In AAA disease, degradation of the extracellular matrix occurs in response to the accumulation of inflammatory cells, such as macrophages and lymphocytes, and the activation of matrix metalloproteinases. The resulting milieu of cellular inflammation, tissue destruction, and necrosis can lead to cycles of further inflammation (8). Focal “hotspots” of such intense biological activity have been identified in active aneurysm disease and can occur at the site of rupture (9).

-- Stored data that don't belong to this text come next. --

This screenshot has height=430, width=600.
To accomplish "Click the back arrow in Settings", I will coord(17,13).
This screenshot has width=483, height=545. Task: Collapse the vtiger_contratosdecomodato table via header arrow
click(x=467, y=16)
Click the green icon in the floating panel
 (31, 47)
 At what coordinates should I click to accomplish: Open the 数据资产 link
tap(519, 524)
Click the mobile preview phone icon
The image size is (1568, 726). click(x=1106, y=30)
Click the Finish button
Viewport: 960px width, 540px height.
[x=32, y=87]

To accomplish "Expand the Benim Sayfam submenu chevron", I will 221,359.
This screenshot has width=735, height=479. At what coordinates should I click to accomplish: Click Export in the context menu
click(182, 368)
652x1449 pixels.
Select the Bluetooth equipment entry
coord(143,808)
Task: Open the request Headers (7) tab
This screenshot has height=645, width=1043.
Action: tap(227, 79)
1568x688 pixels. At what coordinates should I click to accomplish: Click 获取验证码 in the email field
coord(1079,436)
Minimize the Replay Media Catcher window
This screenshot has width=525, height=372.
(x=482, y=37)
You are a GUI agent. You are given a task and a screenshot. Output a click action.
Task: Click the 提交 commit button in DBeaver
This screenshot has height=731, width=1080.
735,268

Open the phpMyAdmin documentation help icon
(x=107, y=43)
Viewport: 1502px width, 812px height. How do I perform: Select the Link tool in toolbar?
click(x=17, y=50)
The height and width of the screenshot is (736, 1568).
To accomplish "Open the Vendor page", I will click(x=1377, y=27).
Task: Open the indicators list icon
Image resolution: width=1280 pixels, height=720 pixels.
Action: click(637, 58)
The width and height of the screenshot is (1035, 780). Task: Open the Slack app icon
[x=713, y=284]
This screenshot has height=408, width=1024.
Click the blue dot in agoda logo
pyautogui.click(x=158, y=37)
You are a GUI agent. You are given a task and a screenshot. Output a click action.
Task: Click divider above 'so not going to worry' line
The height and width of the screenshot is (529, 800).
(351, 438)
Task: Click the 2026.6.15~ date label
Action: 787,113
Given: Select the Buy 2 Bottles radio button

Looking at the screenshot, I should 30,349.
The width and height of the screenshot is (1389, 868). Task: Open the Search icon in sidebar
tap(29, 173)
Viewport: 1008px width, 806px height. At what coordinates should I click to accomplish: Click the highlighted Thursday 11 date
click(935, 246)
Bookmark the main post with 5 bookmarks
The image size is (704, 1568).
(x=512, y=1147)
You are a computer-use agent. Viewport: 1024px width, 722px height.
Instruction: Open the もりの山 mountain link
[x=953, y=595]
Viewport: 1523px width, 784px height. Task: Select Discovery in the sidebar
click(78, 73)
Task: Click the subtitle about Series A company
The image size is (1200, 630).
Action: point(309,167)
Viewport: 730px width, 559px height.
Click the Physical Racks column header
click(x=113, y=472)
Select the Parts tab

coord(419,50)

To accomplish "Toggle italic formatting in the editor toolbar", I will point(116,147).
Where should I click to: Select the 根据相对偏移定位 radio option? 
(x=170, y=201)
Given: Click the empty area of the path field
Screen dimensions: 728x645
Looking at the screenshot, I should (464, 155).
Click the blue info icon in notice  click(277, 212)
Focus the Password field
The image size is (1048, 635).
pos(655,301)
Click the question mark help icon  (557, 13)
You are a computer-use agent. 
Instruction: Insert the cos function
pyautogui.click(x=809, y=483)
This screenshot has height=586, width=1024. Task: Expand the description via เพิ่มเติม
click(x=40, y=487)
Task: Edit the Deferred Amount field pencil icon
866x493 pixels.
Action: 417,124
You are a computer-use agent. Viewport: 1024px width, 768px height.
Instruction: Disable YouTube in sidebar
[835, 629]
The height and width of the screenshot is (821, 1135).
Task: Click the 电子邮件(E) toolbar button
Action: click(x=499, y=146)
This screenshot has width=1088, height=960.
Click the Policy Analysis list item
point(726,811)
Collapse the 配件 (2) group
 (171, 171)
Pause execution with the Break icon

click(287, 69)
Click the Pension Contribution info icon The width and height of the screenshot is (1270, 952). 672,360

We have recently demonstrated that the positron-emitting radiotracer 18F–sodium fluoride (18F-NaF) can identify areas of early microcalcification (10) that occur in response to necrotic inflammation in ruptured or high-risk human carotid (11) and coronary (12) atherosclerotic plaques. This tracer has not been assessed in patients with AAA, although loss of tissue integrity and necrotic inflammation may be central to its pathophysiology, underlie aneurysm expansion, and ultimately predict disease progression and outcome (7). We hypothesized that 18F-NaF uptake on positron emission tomography (PET) would highlight areas of microcalcification and AAA disease activity, representing regions prone to expansion and rupture. The main aims of this study were to determine whether 18F-NaF uptake on combined PET and computed tomography (CT) is increased in AAA and whether this is associated with aneurysm growth (the primary endpoint) and subsequent rates of AAA repair or rupture.
Consecutive patients older than 50 years under routine clinical surveillance with asymptomatic AAA (≥40 mm anteroposterior diameter) were recruited from the MA3RS (Magnetic Resonance Imaging in Abdominal Aortic Aneurysms to Predict Rupture or Surgery) study (ISRCTN76413758) database (13). Control subjects were recruited through the National Health Service Lothian National Abdominal Aortic Aneurysm Screening Programme or the Vascular Laboratory at the Royal Infirmary of Edinburgh and had documented normal-caliber aortas (<30-mm anteroposterior diameter).
This was a prospective single-center, case-control, observational cohort study of patients with asymptomatic AAA who were under ultrasound-based surveillance as part of routine clinical follow-up and control subjects with normal-caliber abdominal aortas demonstrated on targeted screening ultrasound. The study (NCT02229006) was conducted with the written informed consent of all subjects, with approval by the research ethics committee, and in accordance with the Declaration of Helsinki.
Participants underwent a clinical evaluation including documentation of medical history, concomitant medications, and family history as well as an ultrasound evaluation of the maximum anteroposterior abdominal aortic diameter. Ultrasound scans were carried out in an accredited clinical vascular science laboratory using a standardized protocol with known interobserver variability of 3.4% (14). The AAA growth rate was determined using the AAA maximum anteroposterior diameter obtained at baseline and the last ultrasound examination performed during study follow-up. Abdominal aortic tissue was obtained at postmortem or from patients undergoing elective AAA repair and analyzed by micro–PET-CT and histology (Online Appendix).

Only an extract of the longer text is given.